Supplied text section start

The act “largely maintains the status quo — a system that is operated by the states with no uniform federal standards — and the status quo isn’t good enough,” Tonko said.
The House action drew a veto threat from the White House, claiming that the bill would “undercut important national protections” against the risk of spills from coal ash ponds. The U.S. Environmental Protection Agency decided in December 2014 not to regulate coal ash as a hazardous material, which environmental advocates viewed as bowing to industry.
On the Radar
Water Bills in Committee
On July 28, the Senate Committee on Energy and Natural Resources will discuss legislation to ratify three historic water settlements in the Klamath River Basin of California and Oregon that will potentially end decades of acrimony between Indian tribes, ranchers, dam owners, and state and federal officials.
The committee will also discuss a bill that authorizes a pipeline that connects existing reservoirs in the Yakima River Basin of Washington state, a move to improve water supply for farmers and river flows for salmon.

Supplied text section end
Data supplied section start

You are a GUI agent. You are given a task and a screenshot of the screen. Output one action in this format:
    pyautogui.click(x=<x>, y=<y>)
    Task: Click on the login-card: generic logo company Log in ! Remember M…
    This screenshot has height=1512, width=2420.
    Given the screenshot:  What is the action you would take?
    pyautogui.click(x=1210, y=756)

Data supplied section end
Data supplied section start

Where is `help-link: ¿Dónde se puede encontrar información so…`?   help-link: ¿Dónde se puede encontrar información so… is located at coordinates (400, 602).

Data supplied section end
Data supplied section start

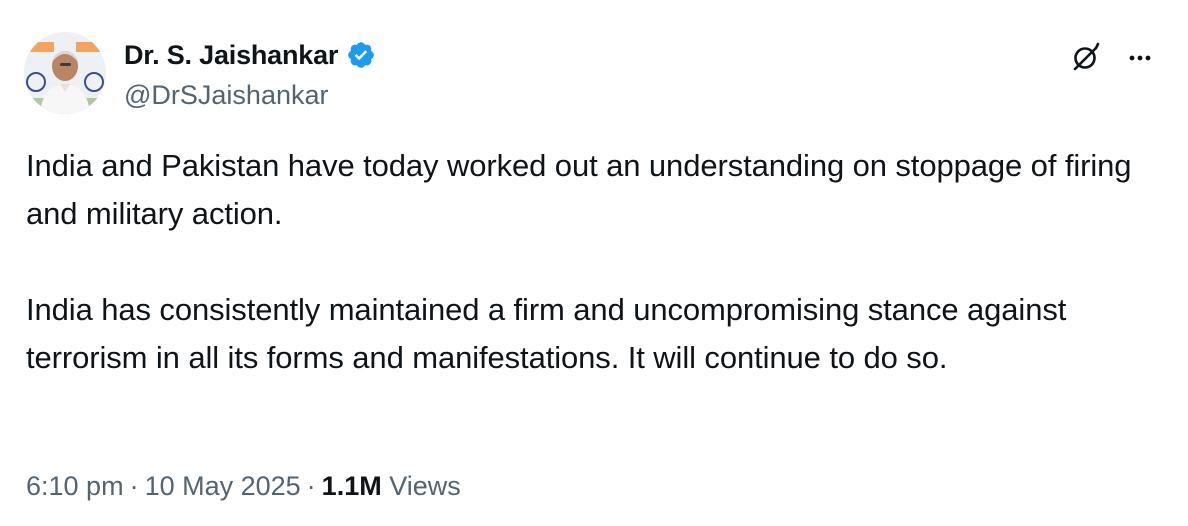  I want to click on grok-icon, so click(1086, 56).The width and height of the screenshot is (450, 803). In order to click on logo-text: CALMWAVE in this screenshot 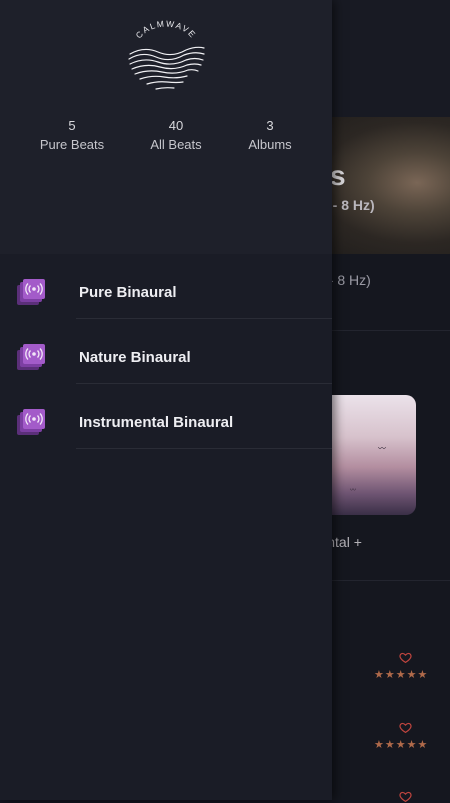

Data supplied section end

- [Parts of the exercise]:
(a) Please translate this sentence from the water legislation passage into Spanish: "The committee will also discuss a bill that authorizes a pipeline that connects existing reservoirs in the Yakima River Basin of Washington state, a move to improve water supply for farmers and river flows for salmon."
(b) According to the water legislation passage, when did the U.S. Environmental Protection Agency decide not to regulate coal ash as a hazardous material?
(c) List every U.S. state named in the water legislation passage.

- [Answers for the tasks]:
(a) El comité también discutirá un proyecto de ley que autoriza una tubería que conecta embalses existentes en la cuenca del río Yakima, en el estado de Washington, una medida para mejorar el suministro de agua para los agricultores y los caudales del río para el salmón.

(b) In December 2014.

(c) California, Oregon, Washington